__Data in this exercise__.

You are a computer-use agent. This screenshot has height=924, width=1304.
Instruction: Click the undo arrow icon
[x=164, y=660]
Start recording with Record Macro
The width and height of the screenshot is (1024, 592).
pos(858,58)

__Exercise__.
When you answer, set down the entries above precisely as they read.

__Answer section__.
You are a computer-use agent. This screenshot has height=924, width=1304.
Instruction: Click the undo arrow icon
[x=164, y=660]
Start recording with Record Macro
The width and height of the screenshot is (1024, 592).
pos(858,58)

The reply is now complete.